» **Exercise objective**
Each line of the material below with the word "alırken" is to be reported.

BEGIN Data section

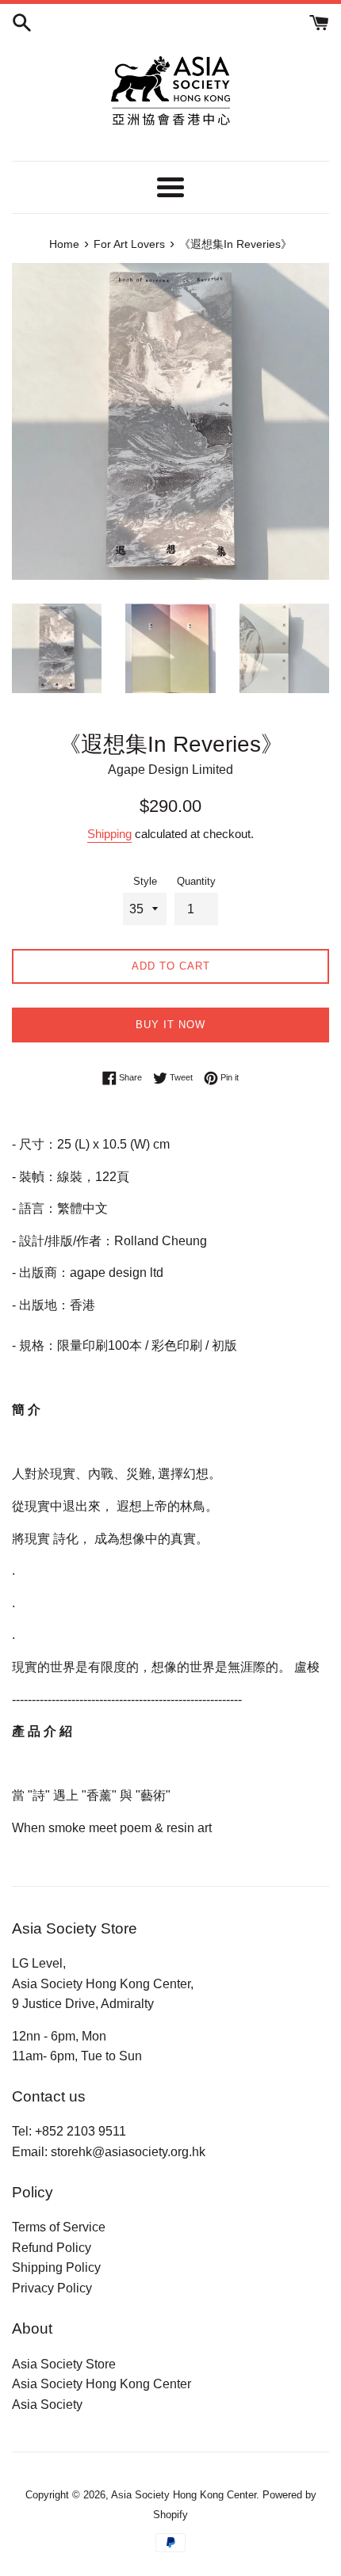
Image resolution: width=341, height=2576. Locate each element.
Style (145, 881)
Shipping (109, 833)
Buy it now (170, 1025)
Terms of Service (58, 2227)
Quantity (196, 881)
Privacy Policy (52, 2288)
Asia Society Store (64, 2364)
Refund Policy (51, 2247)
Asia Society (47, 2404)
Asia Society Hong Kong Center (101, 2384)
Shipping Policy (56, 2267)
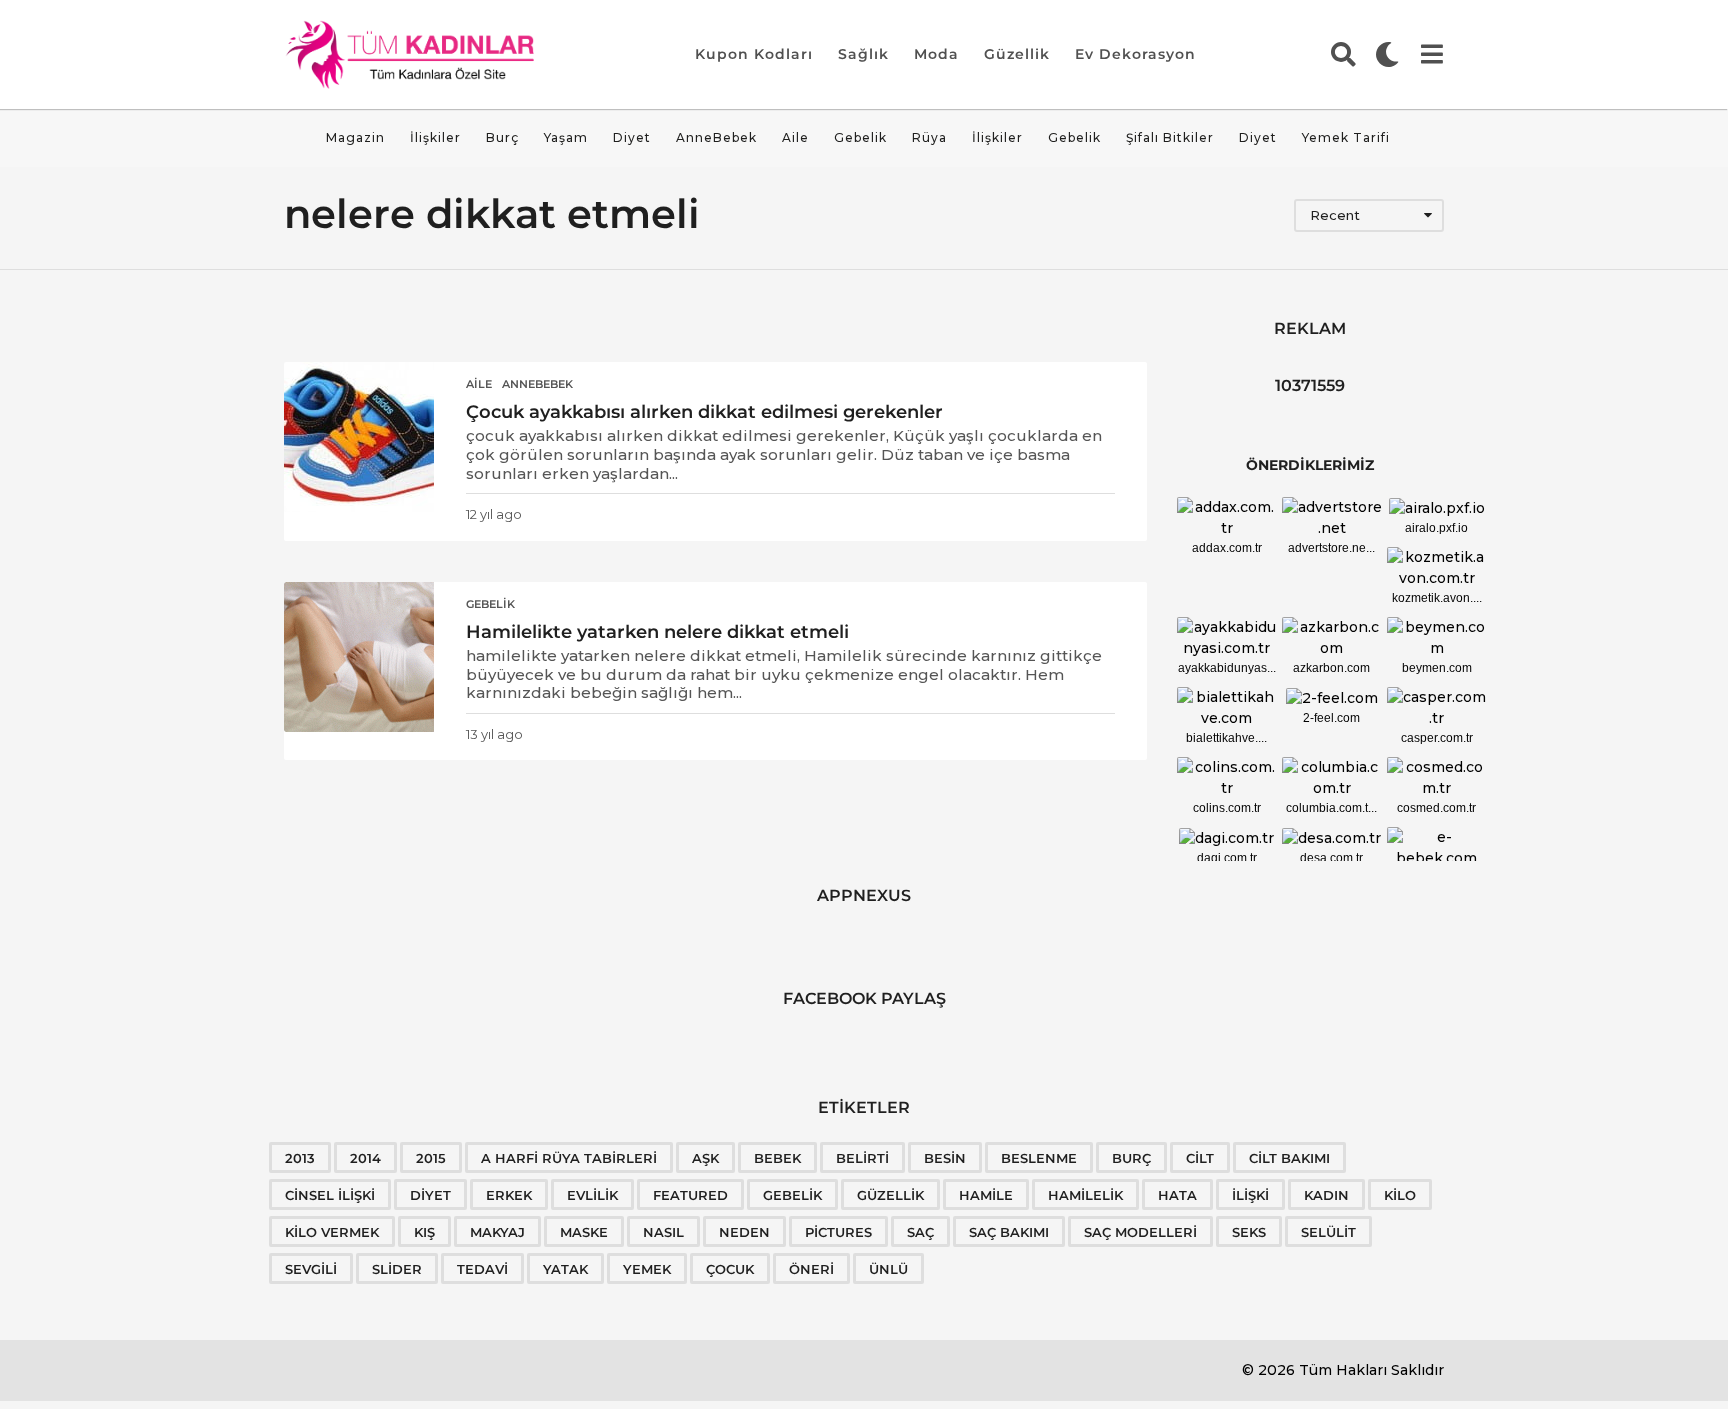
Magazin (355, 137)
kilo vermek (332, 1232)
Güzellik (1017, 54)
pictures (838, 1232)
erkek (509, 1195)
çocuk (730, 1269)
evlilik (592, 1195)
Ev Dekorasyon (1135, 54)
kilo (1400, 1195)
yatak (565, 1269)
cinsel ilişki (330, 1195)
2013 (300, 1158)
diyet (430, 1195)
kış (424, 1232)
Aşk (705, 1158)
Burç (502, 137)
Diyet (632, 137)
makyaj (497, 1232)
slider (397, 1269)
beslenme (1039, 1158)
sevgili (311, 1269)
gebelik (792, 1195)
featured (690, 1195)
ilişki (1250, 1195)
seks (1249, 1232)
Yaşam (566, 137)
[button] (1343, 54)
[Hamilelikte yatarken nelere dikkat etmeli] (359, 657)
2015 (431, 1158)
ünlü (888, 1269)
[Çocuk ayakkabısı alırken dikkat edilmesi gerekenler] (359, 437)
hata (1177, 1195)
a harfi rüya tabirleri (569, 1158)
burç (1131, 1158)
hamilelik (1085, 1195)
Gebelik (860, 137)
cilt (1200, 1158)
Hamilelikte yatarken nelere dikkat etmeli (657, 632)
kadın (1326, 1195)
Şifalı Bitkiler (1170, 137)
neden (744, 1232)
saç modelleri (1140, 1232)
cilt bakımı (1289, 1158)
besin (945, 1158)
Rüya (929, 137)
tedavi (482, 1269)
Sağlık (863, 54)
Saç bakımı (1009, 1232)
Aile (795, 137)
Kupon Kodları (754, 54)
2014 (365, 1158)
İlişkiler (435, 137)
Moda (936, 54)
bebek (777, 1158)
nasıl (663, 1232)
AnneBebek (716, 137)
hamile (986, 1195)
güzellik (890, 1195)
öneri (811, 1269)
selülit (1328, 1232)
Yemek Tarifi (1346, 137)
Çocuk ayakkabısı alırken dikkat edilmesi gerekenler (704, 412)
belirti (862, 1158)
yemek (647, 1269)
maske (584, 1232)
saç (920, 1232)
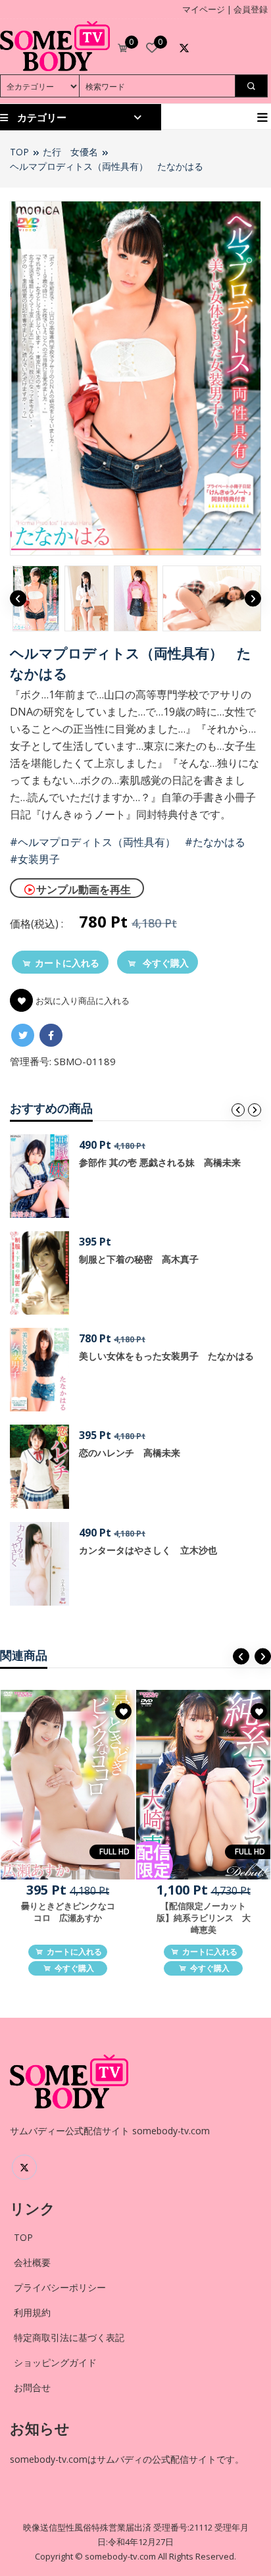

END Data section

» **Answer for the task**
[Çocuk ayakkabısı alırken dikkat edilmesi gerekenler] (359, 437)
Çocuk ayakkabısı alırken dikkat edilmesi gerekenler (704, 412)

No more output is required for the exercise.